# [WRITTEN EXERCISE]
Write out everything from the line containing "This screenshot has height=750, width=1568." down to the line containing "Action: (x=856, y=39)", requests included, and scale every coordinate in the answers by 0.8, rounding to whole numbers with halves going up.

(Items from a data source)
------------------------------------------------
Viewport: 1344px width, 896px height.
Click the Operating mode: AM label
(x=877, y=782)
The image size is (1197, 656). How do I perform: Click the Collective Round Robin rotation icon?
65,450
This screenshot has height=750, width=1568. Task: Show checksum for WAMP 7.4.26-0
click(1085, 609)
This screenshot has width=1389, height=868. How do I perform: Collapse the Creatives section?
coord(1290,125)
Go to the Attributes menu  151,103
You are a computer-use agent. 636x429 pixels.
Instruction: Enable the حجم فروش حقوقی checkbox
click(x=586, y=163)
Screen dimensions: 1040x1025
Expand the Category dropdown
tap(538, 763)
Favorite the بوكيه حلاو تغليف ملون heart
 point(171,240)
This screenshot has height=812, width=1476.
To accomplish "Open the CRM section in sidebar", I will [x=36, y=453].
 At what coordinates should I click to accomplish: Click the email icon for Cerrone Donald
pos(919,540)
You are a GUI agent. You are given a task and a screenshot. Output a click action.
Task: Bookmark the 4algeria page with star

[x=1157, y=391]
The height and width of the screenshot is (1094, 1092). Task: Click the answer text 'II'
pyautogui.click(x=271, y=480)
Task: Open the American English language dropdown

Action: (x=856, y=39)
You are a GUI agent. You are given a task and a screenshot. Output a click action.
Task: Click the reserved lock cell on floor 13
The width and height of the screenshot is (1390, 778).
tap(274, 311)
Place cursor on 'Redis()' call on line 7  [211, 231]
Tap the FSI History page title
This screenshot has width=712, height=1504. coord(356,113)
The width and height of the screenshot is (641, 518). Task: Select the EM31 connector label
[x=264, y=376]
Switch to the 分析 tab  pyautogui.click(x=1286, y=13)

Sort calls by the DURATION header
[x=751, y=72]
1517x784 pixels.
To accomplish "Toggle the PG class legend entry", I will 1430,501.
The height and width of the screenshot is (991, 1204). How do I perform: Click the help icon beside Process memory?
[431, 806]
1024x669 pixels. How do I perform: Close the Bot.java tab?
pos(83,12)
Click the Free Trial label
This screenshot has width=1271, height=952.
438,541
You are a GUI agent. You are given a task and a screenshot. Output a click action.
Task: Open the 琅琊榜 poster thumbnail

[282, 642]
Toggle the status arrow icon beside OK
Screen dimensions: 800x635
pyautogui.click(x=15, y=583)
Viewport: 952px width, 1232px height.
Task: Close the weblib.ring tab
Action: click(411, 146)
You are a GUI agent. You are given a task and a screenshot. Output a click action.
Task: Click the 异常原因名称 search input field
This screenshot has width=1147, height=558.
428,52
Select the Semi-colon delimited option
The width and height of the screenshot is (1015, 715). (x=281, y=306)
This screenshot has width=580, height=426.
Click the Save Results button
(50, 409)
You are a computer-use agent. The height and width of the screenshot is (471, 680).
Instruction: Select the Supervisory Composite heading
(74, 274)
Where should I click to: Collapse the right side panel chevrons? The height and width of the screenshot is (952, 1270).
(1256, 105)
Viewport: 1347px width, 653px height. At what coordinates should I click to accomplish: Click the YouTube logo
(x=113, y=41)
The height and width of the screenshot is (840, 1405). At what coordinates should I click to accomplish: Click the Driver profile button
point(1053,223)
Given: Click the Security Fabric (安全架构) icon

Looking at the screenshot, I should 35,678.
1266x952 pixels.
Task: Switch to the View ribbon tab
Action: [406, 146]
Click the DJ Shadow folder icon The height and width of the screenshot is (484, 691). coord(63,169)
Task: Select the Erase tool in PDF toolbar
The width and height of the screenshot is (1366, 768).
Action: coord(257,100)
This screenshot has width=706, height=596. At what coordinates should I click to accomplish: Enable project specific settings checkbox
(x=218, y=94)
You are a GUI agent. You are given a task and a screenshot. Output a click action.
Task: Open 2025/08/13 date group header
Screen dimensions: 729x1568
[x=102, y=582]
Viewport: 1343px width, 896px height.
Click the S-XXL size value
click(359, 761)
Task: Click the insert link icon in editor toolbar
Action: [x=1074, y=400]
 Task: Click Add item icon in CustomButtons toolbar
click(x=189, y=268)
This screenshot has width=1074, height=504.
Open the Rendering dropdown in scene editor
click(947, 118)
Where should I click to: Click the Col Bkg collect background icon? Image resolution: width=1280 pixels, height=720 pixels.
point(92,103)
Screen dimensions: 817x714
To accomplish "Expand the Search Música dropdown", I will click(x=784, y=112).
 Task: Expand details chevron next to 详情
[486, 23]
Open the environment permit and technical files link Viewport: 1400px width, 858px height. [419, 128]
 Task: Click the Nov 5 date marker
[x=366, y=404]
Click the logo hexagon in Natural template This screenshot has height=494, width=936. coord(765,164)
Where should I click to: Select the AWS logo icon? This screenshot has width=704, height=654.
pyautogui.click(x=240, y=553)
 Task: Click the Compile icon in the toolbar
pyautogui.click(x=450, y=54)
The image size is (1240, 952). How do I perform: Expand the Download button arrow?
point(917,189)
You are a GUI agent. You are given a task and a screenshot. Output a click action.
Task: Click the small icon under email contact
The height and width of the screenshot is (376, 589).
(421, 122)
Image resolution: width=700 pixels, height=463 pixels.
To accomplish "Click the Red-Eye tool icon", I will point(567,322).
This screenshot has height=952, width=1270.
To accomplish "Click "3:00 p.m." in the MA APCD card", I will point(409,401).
------------------------------------------------
# [RESULT OF THE EXERCISE]
This screenshot has height=750, width=1568. Task: Show checksum for WAMP 7.4.26-0
click(868, 487)
This screenshot has width=1389, height=868. How do I perform: Collapse the Creatives section?
coord(1032,100)
Go to the Attributes menu  121,82
You are a computer-use agent. 636x429 pixels.
Instruction: Enable the حجم فروش حقوقی checkbox
click(x=469, y=130)
Screen dimensions: 1040x1025
Expand the Category dropdown
tap(430, 610)
Favorite the بوكيه حلاو تغليف ملون heart
 point(137,192)
This screenshot has height=812, width=1476.
To accomplish "Open the CRM section in sidebar", I will [x=29, y=362].
 At what coordinates should I click to accomplish: Click the email icon for Cerrone Donald
pos(735,432)
You are a GUI agent. You are given a task and a screenshot. Output a click action.
Task: Bookmark the 4algeria page with star

[x=926, y=313]
The height and width of the screenshot is (1094, 1092). Task: Click the answer text 'II'
pyautogui.click(x=217, y=384)
Task: Open the American English language dropdown

Action: (x=685, y=31)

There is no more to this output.